Lorne homeowners stand to gain the most, with the holiday town’s $1.526m median house price tipped to rise by $13,712 or 0.9 per cent.
Newtown, Geelong West/Hamlyn Heights, Torquay and Ocean Grove would see a similar percentage gains if history repeats.
The trend could add $10,399 to Newtown’s $1.176m median price, while house prices in Geelong West could rise almost $7000.
Economists of have brought forward interest rate cut predictions, with many now expecting the Reserve Bank to lower the official 4.35 per cent cash rate as early as February next year.
McGrath, Geelong director David Cortous said the Geelong market would respond well to a downward move.
McGrath, Geelong agent David Cortous says investors are already returning, suggesting Geelong’s market has hit the bottom.
“Obviously the impact that it’s had on our property market when they moved up has been quite substantial for regional Victoria, between higher interest rates, cost of living and increased taxes under the Andrews Government, all three have impacted property prices in Victoria,” Mr Cortous said.
“I think the only thing that would stimulate the market are interest rate cuts and I would foresee that we will see a lot more buoyant market once we get a couple of cuts.
“It gives people confidence and it gives people more borrowing power.”
He said the return of investors and first-home buyers in Geelong in recent months signalled prices may have bottomed out.
“When you see that it’s another identifier of the market probably being at the bottom because you have got investors seeing value,” he said.
“Once any product shows value that is where people are and there’s plenty of value in the market at the moment and buyers are acting on that.”
Ray White Group chief economist Nerida Conisbee thinks we’ll see a rate cut by March at the latest.
Ray White chief economist Nerida Conisbee said the impact from the next rate cut could be even bigger than history dictated in some areas.
Ms Conisbee said Melbourne and Sydney were the most sensitive cities in the nation to rate cuts due to high house prices and would broadly see the biggest response.
Another key to the rate cut’s impact on home values would be in how the Reserve Bank announced it.
“If most people are expecting four cuts next year, that will change sentiment to be far more positive,” Ms Conisbee said.

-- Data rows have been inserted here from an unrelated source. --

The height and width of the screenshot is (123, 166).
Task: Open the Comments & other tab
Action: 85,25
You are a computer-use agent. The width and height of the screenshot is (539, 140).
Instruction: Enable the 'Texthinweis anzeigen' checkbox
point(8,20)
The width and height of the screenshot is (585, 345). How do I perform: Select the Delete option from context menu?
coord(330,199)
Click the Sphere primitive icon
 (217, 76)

The economist said she believed there would be a rate cut this year or by March at the latest, but that it would only be a 0.25 per cent improvement for mortgage holders.

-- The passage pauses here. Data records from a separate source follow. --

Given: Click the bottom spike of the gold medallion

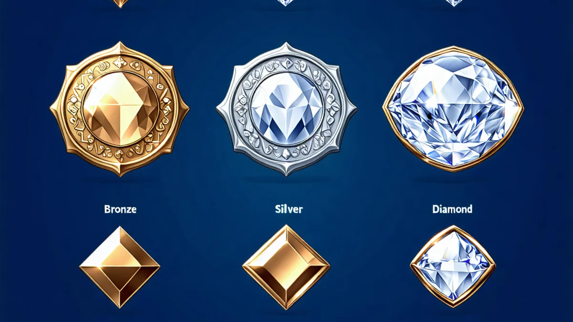Looking at the screenshot, I should [119, 170].
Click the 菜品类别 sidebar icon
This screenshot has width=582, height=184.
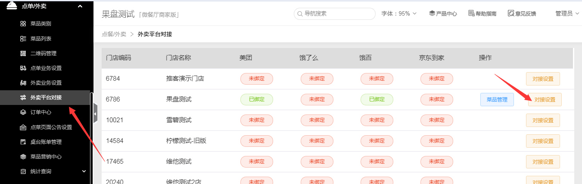(23, 24)
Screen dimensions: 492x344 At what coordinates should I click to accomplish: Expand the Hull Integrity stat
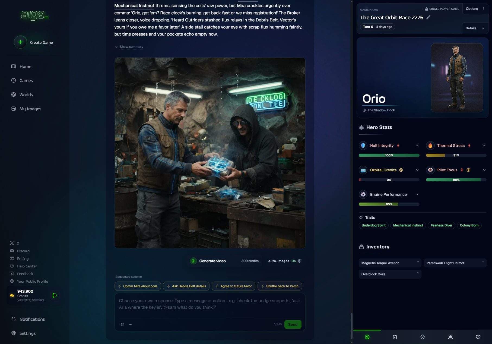tap(417, 146)
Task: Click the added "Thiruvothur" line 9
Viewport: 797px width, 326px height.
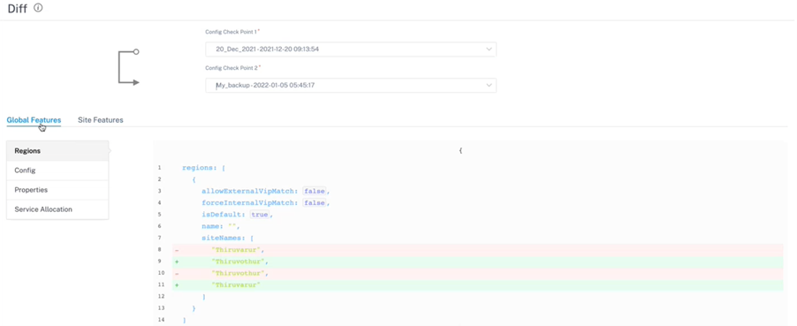Action: (478, 262)
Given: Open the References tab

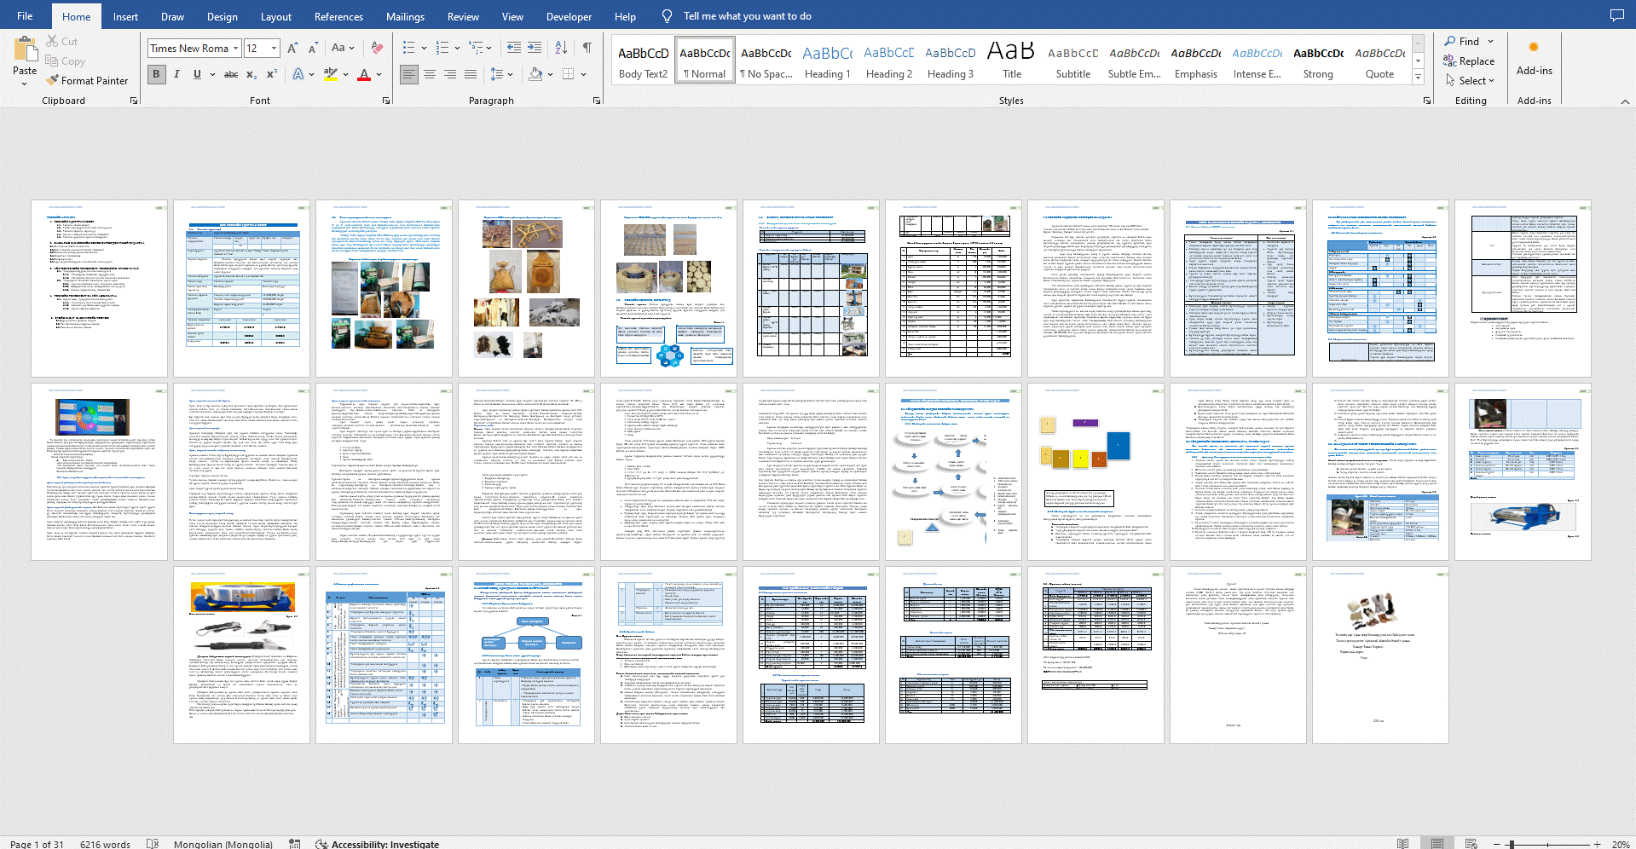Looking at the screenshot, I should click(338, 16).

Lorne houses, like this one at 21A Toorak Tce, which recently sold for $1.545m, could be the biggest winner if historical trends are anything to go by.
Maxwell Collins, Geelong director Nick Lord said that would likely be enough to boost Geelong’s property market, despite it traditionally taking three consecutive rate cuts or rises to change momentum.

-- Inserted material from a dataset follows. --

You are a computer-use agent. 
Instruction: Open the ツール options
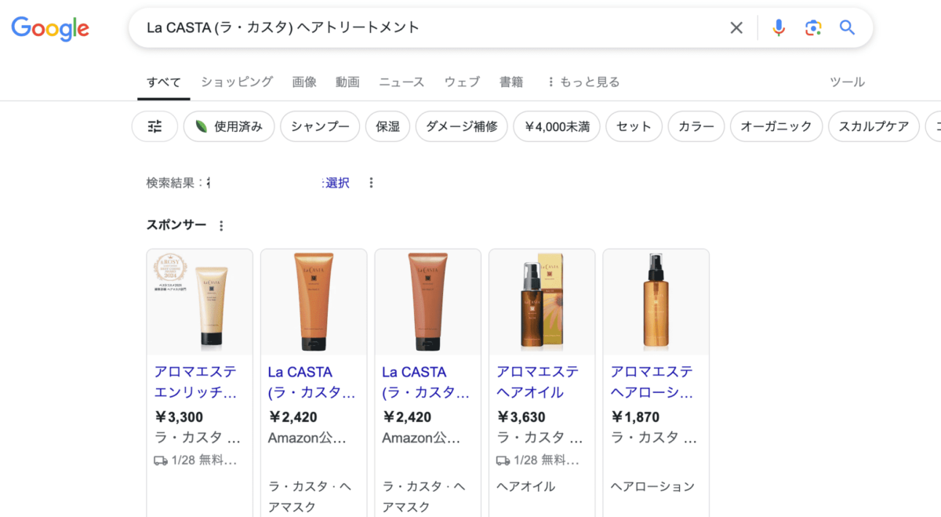[847, 82]
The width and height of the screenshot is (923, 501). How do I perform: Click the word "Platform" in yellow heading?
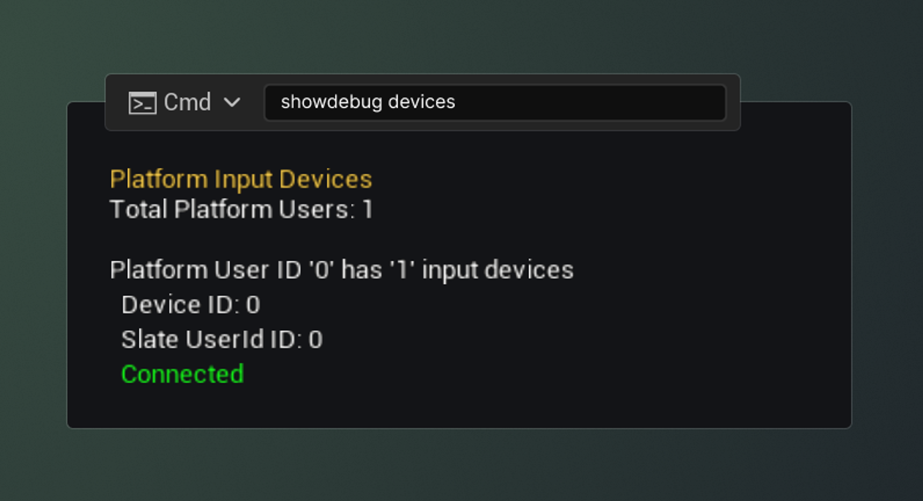point(158,179)
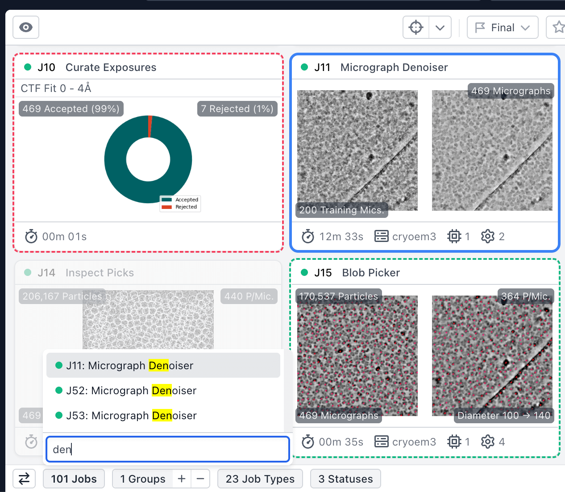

“This time, given that we have had such a long wait for a decline in interest rates and people’s focus and keenness to enter the market, they are just waiting for that, almost like a green light,” Mr Lord said.
“Any interest rate cut, when it comes, I think will see a higher surge of buyers into the market than historically we would off one interest rate rise.”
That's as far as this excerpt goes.